> _Exercise_
Reproduce the material below word for word, including every line, but leave the pictures out of your answer.

> _Listed entries_
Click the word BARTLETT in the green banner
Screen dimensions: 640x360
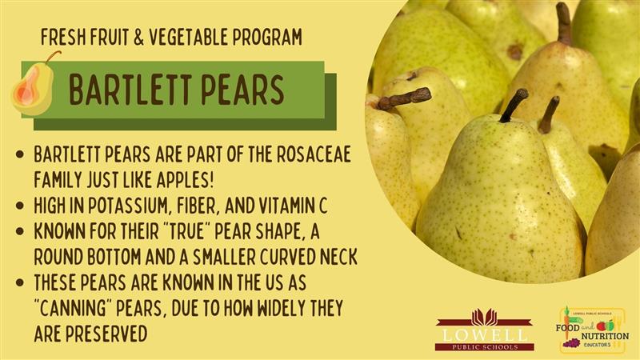point(130,90)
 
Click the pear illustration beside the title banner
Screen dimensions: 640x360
point(34,85)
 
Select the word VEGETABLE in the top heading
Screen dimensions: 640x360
point(189,37)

> _Worked answer_
Click the word BARTLETT in the green banner
Screen dimensions: 640x360
point(130,90)
 
Click the pear illustration beside the title banner
Screen dimensions: 640x360
point(34,85)
 
Select the word VEGETABLE in the top heading
Screen dimensions: 640x360
point(189,37)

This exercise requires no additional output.